Fonte: novaracalcio.com

Alla vigilia della partenza per la Puglia, in vista della prossima trasferta del Novara a Foggia, in programma domenica pomeriggio alle ore 15.00, è intervenuto in conferenza stampa - come di consueto - il tecnico Eugenio Corini. Tanti gli argomenti trattati. Il primo fra tutti quello che riguarda il recupero della condizione per Casarini e Dickmann: “Speriamo di riuscire a recuperare Casarini a metà della settimana prossima, la caviglia purtroppo gli dà ancora fastidio, mentre Dickmann sarà a disposizione avendo lavorato con noi per tutta la settimana. La convocazione di Dickmann in U21 è un attestato di stima e fiducia, in maniera egoistica devo ammettere che mi spiace non potergli dare continuità nella rosa degli arruolabili; non entro nel merito delle valutazioni di chi fa le convocazioni, penso che per Lorenzo sia più utile avere la possibilità di giocare 90' con noi piuttosto che 15' in amichevole, ma comprendo che il CT debba fare delle considerazioni e per correttezza gli allenatori non interferiscono con le selezioni”.

Inevitabile anche una domanda sul prossimo avversario, il Foggia: “Hanno grande cultura tattica e una mentalità costruita negli anni, giocano un calcio offensivo che stanno cercando di proporre anche in Serie B, tuttavia noi abbiamo dimostrato sino ad oggi grande personalità e capacità di stare in campo. Il Foggia è la squadra che ha più tirato in porta in questo avvio di campionato e, come per noi, anche a loro prediligono giocare la palla; ho grande stima per il lavoro fatto prima da De Zerbi e poi da Stroppa, ma abbiamo tutte le carte in regola per fare una buona gara”.

Facendo un passo indietro, alle gare con Spezia e Avellino... “La cultura dell’alibi non mi piace, temevamo l’Avellino e sapevamo di poter pagare qualcosa in termini di stanchezza; il dato oggettivo dice che con Spezia e Avellino abbiamo affrontato due avversari che hanno avuto un giorno di riposo in più di noi; è chiaro che se concedi agli avversari tre situazioni in 90' di cui una palesemente irregolare, hai qualcosa su cui dover lavorare. I vantaggi te li devi andare a prendere, dobbiamo mettere in campo quella cattiveria agonistica capace di trasformare un bel cross in un assist”.

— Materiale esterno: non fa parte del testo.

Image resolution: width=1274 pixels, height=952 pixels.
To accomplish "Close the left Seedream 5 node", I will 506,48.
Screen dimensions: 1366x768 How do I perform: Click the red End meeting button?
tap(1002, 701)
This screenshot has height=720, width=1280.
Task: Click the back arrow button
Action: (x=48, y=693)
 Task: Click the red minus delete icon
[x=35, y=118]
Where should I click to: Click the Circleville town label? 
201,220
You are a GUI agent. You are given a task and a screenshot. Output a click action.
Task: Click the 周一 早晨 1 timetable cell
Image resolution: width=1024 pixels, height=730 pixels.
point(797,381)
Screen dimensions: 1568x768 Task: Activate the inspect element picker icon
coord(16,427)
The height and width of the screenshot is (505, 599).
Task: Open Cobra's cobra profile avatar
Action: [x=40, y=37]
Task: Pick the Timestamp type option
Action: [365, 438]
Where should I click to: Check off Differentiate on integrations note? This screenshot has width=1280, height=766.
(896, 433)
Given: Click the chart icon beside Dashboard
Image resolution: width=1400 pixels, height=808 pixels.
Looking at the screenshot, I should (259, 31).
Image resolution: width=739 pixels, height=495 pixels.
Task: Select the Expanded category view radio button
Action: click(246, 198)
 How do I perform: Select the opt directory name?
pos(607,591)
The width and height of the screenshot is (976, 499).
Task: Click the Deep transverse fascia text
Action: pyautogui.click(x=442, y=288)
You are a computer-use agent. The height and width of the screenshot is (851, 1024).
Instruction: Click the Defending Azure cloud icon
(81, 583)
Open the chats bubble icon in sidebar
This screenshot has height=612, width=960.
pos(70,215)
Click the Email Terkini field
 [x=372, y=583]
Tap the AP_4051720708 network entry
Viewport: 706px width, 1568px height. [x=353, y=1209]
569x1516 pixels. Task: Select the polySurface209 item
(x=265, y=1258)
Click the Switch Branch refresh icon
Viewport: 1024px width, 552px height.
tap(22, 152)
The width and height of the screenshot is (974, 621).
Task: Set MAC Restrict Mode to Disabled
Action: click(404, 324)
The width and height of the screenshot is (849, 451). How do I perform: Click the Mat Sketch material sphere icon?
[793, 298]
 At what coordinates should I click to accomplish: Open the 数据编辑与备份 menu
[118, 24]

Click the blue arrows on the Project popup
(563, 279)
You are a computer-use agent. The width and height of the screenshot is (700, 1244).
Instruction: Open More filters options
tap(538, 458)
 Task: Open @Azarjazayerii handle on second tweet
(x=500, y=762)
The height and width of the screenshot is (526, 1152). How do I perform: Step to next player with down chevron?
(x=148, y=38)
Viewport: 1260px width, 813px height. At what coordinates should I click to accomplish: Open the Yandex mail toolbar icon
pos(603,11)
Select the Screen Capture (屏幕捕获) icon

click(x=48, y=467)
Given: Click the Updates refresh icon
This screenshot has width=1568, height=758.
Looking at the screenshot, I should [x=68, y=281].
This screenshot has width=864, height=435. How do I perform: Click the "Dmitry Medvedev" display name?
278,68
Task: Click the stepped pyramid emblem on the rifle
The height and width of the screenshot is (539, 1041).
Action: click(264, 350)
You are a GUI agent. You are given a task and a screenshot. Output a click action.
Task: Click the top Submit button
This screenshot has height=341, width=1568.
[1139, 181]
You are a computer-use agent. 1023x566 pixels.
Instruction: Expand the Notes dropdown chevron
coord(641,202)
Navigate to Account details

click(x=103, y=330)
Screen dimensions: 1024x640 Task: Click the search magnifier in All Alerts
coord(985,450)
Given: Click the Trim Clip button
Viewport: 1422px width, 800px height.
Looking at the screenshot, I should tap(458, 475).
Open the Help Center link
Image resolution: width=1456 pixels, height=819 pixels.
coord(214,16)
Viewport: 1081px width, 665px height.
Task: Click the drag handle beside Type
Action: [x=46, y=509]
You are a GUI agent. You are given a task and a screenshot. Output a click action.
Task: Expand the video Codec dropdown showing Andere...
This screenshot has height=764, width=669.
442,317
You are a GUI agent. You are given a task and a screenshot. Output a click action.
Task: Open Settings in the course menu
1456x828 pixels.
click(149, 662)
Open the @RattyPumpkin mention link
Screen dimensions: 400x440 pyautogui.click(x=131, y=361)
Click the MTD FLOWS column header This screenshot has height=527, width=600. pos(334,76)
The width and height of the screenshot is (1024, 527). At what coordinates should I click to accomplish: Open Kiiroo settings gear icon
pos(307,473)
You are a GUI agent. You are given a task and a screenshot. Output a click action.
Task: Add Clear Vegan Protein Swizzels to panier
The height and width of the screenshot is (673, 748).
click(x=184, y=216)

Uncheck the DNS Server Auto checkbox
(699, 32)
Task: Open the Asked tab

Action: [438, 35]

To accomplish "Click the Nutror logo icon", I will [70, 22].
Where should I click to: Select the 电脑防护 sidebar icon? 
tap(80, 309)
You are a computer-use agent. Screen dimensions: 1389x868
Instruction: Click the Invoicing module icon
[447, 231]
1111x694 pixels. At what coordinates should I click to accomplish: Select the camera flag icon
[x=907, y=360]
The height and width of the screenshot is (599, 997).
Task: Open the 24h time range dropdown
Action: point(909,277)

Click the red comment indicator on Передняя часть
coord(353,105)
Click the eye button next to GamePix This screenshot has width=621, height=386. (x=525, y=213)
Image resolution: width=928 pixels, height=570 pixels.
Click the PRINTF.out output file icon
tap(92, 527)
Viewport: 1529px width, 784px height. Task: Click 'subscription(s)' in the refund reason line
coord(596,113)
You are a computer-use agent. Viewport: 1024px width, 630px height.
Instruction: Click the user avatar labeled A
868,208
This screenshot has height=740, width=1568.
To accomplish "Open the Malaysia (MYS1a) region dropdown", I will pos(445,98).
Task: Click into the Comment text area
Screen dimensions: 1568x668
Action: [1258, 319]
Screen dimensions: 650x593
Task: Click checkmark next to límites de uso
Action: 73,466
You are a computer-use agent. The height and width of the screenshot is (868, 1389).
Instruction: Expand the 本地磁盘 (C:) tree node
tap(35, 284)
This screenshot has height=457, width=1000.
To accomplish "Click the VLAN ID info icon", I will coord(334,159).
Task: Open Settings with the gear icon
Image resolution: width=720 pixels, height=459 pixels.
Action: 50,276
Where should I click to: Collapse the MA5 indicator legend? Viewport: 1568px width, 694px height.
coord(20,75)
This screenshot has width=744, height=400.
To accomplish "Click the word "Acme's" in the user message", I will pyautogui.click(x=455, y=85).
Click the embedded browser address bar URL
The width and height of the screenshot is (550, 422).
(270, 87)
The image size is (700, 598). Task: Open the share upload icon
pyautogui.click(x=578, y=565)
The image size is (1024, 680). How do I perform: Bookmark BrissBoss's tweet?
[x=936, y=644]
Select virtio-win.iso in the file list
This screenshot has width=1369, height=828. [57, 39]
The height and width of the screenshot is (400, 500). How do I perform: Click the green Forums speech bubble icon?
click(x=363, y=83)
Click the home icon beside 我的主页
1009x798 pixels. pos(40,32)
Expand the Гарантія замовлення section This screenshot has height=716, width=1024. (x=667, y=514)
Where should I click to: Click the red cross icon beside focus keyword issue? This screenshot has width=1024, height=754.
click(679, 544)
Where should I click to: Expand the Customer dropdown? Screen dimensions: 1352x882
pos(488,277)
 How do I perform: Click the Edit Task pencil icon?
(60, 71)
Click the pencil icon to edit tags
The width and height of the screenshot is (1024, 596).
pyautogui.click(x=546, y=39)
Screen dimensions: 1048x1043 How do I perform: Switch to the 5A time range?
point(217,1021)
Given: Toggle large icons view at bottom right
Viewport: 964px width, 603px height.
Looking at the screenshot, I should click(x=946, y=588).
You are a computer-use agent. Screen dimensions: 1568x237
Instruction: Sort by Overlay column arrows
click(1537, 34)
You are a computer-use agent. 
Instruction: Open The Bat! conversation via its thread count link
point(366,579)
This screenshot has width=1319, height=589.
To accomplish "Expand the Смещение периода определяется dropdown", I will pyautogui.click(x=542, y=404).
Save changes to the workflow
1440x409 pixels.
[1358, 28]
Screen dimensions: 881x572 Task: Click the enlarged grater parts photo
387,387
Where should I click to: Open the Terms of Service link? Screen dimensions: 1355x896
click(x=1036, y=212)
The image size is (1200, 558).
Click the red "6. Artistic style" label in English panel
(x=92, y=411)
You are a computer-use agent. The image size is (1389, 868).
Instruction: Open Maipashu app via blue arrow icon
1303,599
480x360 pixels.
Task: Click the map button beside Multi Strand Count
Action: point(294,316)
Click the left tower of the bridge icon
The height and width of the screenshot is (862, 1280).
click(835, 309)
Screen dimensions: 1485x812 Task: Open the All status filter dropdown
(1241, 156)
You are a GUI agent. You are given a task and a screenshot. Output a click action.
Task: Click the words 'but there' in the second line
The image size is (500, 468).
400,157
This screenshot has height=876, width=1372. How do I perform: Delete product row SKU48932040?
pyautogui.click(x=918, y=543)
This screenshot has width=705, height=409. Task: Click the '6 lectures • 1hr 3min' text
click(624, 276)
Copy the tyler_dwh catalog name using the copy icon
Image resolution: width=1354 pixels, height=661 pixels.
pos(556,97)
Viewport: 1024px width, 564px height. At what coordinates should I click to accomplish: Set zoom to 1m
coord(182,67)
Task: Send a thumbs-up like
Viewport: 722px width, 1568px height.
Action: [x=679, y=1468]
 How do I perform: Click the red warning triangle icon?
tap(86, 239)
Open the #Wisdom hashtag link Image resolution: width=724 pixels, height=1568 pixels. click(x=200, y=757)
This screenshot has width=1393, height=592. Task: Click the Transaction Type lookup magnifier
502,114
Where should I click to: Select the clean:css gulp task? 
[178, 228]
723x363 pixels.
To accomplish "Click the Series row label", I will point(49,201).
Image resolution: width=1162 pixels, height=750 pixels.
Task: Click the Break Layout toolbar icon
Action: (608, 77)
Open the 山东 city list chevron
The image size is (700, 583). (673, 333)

Sulle difficoltà palesate dagli azzurri in ogni approccio alle gare… “Penso che una squadra debba avere un’identità ben precisa e questa identità ti porta spesso a correre dei rischi; dobbiamo migliorare l’attenzione ai particolari e lo dico dopo aver visto e rivisto tutti i gol che abbiamo subito, sono incazzato perché so che abbiamo delle potenzialità e perché sei punti non giustificano la mole di lavoro creata. Moduli? Questa squadra ha nelle corde due sistemi di gioco, nessuno dei due è un dogma ed è chiaro che, una volta che avremo recuperato effettivamente tutti i giocatori, sarà più facile affrontare le scelte tattiche. In questo momento perdi e hai sempre torto, io da un lato devo ricevere le critiche e dall’altro devo mantenere la lucidità e non perdere di vista i margini di miglioramento che abbiamo”.

Sugli errori arbitrali: “Io rappresento una società che ha un suo stile, ai miei ragazzi devo far capire sempre su cosa possiamo migliorare noi, con il nostro lavoro. E’ palese, poi, che siamo tutti arrabbiati per i torti subiti in queste giornate, urlare in certi momenti non serve a nulla se non a far prendere aria alla bocca, rimangono la coerenza e una linea societaria precisa da seguire. Buonismo? Non è questo: se puntassimo sugli errori altrui saremmo fuori strada, io come allenatore ho il dovere di far capire chiaramente ai ragazzi dove migliorare”.